Wenn die Sonne untergeht

„Maria?" „Hmm...", mache ich und beobachte die rote Sonne, die wie ein großer, färbender Ball langsam zur Ostsee herunter gleitet und dabei wie selbstverständlich die Luft um sie herum in die verschiedensten Blau-, Rot- und Lilatöne tunkt.

„Was passiert mit der Sonne, wenn sie nicht mehr da ist?" Ich lächle und lege den Arm um meine kleine, sechsjährige Schwester. Mit dem anderen lasse ich verträumt Sand auf einen Haufen rieseln. Natürlich könnte ich ihr jetzt sagen, daß die Sonne schlafen geht oder ihr die physikalische Erklärung bieten, aber damit würde sie sich nicht zufriedengeben.

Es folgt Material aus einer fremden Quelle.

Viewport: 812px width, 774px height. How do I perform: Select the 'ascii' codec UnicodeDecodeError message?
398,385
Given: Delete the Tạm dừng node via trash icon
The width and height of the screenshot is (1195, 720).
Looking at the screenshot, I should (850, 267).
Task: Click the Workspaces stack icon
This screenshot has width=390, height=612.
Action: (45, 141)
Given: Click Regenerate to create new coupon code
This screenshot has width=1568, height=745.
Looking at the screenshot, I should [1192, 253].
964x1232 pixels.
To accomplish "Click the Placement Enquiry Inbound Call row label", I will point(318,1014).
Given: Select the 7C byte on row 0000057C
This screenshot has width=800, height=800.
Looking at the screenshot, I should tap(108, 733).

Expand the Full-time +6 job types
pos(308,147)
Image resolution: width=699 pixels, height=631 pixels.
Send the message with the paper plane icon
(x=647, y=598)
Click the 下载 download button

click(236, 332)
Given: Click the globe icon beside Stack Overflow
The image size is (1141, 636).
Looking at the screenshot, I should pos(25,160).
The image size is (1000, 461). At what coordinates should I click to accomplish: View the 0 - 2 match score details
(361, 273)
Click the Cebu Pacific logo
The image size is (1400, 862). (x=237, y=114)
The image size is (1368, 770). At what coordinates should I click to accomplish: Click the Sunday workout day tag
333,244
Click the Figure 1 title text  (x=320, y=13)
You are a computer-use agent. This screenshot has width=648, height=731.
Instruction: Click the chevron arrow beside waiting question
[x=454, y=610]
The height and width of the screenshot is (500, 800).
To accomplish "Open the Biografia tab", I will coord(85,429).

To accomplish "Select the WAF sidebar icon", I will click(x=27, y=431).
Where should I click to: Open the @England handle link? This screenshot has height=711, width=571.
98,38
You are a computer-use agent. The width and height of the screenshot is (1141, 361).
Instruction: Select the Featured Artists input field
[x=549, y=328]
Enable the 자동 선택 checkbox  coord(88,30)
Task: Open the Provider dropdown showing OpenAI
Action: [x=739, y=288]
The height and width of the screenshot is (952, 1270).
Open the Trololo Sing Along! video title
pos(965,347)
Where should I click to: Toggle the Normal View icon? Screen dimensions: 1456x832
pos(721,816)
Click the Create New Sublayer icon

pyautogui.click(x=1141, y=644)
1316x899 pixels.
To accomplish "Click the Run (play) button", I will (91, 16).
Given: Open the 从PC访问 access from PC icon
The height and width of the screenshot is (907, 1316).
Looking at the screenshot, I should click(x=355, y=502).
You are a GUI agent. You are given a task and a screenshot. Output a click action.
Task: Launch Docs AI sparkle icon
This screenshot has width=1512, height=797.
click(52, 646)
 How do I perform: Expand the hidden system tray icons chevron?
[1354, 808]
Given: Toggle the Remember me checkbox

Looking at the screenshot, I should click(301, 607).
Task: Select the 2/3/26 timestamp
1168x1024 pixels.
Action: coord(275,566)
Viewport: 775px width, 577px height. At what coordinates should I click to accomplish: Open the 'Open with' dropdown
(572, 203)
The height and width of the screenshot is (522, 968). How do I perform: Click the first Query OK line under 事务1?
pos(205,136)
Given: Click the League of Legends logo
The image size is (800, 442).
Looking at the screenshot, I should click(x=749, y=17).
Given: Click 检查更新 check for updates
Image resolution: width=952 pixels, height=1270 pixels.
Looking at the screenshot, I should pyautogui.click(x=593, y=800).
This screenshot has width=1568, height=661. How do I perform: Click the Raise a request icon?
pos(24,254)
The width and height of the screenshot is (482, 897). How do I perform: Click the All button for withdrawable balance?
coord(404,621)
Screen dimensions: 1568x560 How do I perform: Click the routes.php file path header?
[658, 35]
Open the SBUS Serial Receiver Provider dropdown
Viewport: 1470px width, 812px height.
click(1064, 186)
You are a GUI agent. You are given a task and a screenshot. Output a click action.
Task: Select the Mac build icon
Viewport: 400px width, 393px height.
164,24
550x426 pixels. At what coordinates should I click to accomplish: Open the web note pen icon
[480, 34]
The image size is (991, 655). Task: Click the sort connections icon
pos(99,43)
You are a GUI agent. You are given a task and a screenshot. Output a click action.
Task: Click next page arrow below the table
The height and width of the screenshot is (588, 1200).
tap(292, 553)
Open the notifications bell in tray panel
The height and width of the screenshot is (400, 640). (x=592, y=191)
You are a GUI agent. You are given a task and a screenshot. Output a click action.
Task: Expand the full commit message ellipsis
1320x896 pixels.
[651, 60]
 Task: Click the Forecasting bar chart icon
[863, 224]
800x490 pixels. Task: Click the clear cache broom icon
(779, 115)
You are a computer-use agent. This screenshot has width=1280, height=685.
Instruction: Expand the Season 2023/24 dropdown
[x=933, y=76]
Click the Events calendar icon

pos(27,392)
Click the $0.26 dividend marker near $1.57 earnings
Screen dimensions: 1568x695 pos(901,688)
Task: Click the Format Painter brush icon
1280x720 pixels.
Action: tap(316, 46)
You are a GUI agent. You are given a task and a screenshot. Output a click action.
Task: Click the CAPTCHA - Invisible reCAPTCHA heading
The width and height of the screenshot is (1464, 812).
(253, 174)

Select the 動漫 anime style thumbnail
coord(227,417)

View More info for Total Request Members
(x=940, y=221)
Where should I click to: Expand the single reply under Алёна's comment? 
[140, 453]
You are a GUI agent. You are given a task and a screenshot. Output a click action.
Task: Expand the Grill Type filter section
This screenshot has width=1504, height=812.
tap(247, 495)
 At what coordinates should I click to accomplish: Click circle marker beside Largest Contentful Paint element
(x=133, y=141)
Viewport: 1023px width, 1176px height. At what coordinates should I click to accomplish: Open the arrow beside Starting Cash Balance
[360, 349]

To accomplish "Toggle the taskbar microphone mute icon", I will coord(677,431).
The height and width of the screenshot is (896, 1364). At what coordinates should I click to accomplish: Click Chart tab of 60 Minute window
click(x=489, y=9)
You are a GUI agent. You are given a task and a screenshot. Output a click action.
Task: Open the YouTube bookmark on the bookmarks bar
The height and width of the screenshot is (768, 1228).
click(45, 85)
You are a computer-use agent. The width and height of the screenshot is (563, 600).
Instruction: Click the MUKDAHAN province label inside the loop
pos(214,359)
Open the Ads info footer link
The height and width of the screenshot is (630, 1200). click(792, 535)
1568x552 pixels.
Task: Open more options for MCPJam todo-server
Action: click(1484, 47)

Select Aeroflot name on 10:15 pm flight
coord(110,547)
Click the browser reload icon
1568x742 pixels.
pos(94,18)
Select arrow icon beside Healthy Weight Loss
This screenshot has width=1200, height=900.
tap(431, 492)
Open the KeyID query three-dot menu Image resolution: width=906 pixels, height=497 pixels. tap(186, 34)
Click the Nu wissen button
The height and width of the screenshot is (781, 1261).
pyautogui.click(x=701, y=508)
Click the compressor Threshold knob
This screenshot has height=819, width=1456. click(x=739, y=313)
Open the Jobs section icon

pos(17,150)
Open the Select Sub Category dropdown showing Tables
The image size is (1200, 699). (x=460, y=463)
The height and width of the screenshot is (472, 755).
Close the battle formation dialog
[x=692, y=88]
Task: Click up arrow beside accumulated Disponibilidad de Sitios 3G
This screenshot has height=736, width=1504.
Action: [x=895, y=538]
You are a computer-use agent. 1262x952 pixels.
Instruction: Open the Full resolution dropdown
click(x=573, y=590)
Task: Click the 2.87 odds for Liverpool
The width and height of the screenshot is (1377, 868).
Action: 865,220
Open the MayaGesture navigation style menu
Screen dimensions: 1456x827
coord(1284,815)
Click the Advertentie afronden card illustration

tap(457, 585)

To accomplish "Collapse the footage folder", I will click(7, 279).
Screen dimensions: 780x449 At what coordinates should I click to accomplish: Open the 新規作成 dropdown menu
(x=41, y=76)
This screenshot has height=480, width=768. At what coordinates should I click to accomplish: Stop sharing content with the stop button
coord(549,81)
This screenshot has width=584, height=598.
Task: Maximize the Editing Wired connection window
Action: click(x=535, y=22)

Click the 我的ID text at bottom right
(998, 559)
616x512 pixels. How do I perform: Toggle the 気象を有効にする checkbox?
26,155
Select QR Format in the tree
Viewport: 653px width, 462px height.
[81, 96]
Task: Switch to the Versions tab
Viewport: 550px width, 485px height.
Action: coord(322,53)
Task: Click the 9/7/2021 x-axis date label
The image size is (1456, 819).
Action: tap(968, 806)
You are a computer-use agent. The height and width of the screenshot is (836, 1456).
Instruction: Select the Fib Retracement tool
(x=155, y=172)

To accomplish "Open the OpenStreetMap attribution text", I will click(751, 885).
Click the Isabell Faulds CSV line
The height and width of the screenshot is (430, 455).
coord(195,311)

Also beginne ich zu erzählen: „Weißt du, es gab mal eine Zeit, da konnten die Menschen noch mit der Sonne und dem Mond reden. Sie konnten sie sogar berühren. Aber das machte sie überheblich und stur. Sie fühlten sich besser und stärker als alles, was sie kannten. Und deshalb ist es auch nicht verwunderlich, daß sie irgendwann auf die Idee kamen, die Sonne zu zwingen, auch in der Nacht zu scheinen. Logischerweise war die Sonne nicht sehr angetan von dieser Idee und der Mond war beleidigt, denn die Menschen schätzten ihn noch nie so sehr wie die Sonne und jetzt wollten sie ihn sogar komplett abschaffen. Deshalb streikte die Sonne und machte dem Mond einen Vorschlag: ‚Weißt du was? Du scheinst jetzt immer! Dann habe ich meine Ruhe und du deine Anerkennung.‛ der Mond war einverstanden, also setzten sie ihren Plan in die Tat um. Aber sie hatten die Rechnung ohne die Menschen gemacht. Diese waren stinksauer und banden die Sonne an der Erde fest, so daß sie nicht mehr abhauen konnte. Zwei Tage ging das auch ganz gut. Doch dann wurde die Sonne immer schwächer bis sie irgendwann gar nicht mehr scheinen konnte. Da ging der Mond zu den Menschen: ‚Seht ihr nicht, daß das nicht klappt? Versteht ihr nicht, daß ihr sie damit umbringt?!‛ Erschüttert sahen die Menschen, daß der Mond recht hatte. Sofort ließen sie die Sonne frei und entschuldigten sich aufrichtig bei ihr. Die Sonne verzieh ihnen, aber sie schwor, daß sie die Menschen jeden Abend an diese falsche Tat erinnern würde, damit sie bereuten und nie wieder auf diese Idee kämen. Und das Mia, ist der Sonnenuntergang."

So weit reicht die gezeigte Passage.